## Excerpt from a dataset
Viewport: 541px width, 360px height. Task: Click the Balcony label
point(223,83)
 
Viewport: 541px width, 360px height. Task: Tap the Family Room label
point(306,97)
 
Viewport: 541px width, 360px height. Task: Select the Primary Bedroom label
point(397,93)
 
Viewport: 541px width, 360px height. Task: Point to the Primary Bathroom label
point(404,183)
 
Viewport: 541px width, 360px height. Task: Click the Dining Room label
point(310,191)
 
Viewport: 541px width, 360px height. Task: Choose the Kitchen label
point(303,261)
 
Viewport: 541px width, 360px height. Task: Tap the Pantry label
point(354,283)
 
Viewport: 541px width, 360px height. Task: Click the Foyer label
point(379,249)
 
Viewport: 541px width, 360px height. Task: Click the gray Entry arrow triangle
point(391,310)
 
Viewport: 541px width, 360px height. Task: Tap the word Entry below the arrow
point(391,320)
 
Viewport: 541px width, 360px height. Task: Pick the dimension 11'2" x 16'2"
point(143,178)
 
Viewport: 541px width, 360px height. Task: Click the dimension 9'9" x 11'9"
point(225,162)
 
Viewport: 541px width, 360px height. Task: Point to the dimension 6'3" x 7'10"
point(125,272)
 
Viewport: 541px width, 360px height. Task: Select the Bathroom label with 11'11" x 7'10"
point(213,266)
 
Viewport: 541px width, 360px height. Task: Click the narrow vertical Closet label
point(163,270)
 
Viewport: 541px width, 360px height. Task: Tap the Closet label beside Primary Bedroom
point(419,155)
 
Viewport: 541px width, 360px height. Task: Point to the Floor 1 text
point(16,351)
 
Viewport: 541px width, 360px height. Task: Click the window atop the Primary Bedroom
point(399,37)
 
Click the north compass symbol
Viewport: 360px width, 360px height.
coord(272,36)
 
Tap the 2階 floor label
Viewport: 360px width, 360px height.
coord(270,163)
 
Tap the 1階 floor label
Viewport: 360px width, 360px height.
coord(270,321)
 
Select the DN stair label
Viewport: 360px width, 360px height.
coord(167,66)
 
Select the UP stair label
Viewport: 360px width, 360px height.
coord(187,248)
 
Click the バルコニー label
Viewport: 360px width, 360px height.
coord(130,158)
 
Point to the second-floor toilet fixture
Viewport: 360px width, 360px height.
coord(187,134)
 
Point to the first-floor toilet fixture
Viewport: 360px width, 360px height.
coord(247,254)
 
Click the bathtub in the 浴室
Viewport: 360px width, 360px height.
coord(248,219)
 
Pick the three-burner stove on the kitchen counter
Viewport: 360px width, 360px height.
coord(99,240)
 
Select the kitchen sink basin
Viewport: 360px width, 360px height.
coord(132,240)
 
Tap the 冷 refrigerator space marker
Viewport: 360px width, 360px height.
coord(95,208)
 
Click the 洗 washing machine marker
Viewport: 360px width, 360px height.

## Task directions
Rewrite the data above as a numbered list with one line per item, and drop the blank lines.

## Exercise result
1. Viewport: 541px width, 360px height. Task: Click the Balcony label
2. point(223,83)
3. Viewport: 541px width, 360px height. Task: Tap the Family Room label
4. point(306,97)
5. Viewport: 541px width, 360px height. Task: Select the Primary Bedroom label
6. point(397,93)
7. Viewport: 541px width, 360px height. Task: Point to the Primary Bathroom label
8. point(404,183)
9. Viewport: 541px width, 360px height. Task: Click the Dining Room label
10. point(310,191)
11. Viewport: 541px width, 360px height. Task: Choose the Kitchen label
12. point(303,261)
13. Viewport: 541px width, 360px height. Task: Tap the Pantry label
14. point(354,283)
15. Viewport: 541px width, 360px height. Task: Click the Foyer label
16. point(379,249)
17. Viewport: 541px width, 360px height. Task: Click the gray Entry arrow triangle
18. point(391,310)
19. Viewport: 541px width, 360px height. Task: Tap the word Entry below the arrow
20. point(391,320)
21. Viewport: 541px width, 360px height. Task: Pick the dimension 11'2" x 16'2"
22. point(143,178)
23. Viewport: 541px width, 360px height. Task: Click the dimension 9'9" x 11'9"
24. point(225,162)
25. Viewport: 541px width, 360px height. Task: Point to the dimension 6'3" x 7'10"
26. point(125,272)
27. Viewport: 541px width, 360px height. Task: Select the Bathroom label with 11'11" x 7'10"
28. point(213,266)
29. Viewport: 541px width, 360px height. Task: Click the narrow vertical Closet label
30. point(163,270)
31. Viewport: 541px width, 360px height. Task: Tap the Closet label beside Primary Bedroom
32. point(419,155)
33. Viewport: 541px width, 360px height. Task: Point to the Floor 1 text
34. point(16,351)
35. Viewport: 541px width, 360px height. Task: Click the window atop the Primary Bedroom
36. point(399,37)
37. Click the north compass symbol
38. Viewport: 360px width, 360px height.
39. coord(272,36)
40. Tap the 2階 floor label
41. Viewport: 360px width, 360px height.
42. coord(270,163)
43. Tap the 1階 floor label
44. Viewport: 360px width, 360px height.
45. coord(270,321)
46. Select the DN stair label
47. Viewport: 360px width, 360px height.
48. coord(167,66)
49. Select the UP stair label
50. Viewport: 360px width, 360px height.
51. coord(187,248)
52. Click the バルコニー label
53. Viewport: 360px width, 360px height.
54. coord(130,158)
55. Point to the second-floor toilet fixture
56. Viewport: 360px width, 360px height.
57. coord(187,134)
58. Point to the first-floor toilet fixture
59. Viewport: 360px width, 360px height.
60. coord(247,254)
61. Click the bathtub in the 浴室
62. Viewport: 360px width, 360px height.
63. coord(248,219)
64. Pick the three-burner stove on the kitchen counter
65. Viewport: 360px width, 360px height.
66. coord(99,240)
67. Select the kitchen sink basin
68. Viewport: 360px width, 360px height.
69. coord(132,240)
70. Tap the 冷 refrigerator space marker
71. Viewport: 360px width, 360px height.
72. coord(95,208)
73. Click the 洗 washing machine marker
74. Viewport: 360px width, 360px height.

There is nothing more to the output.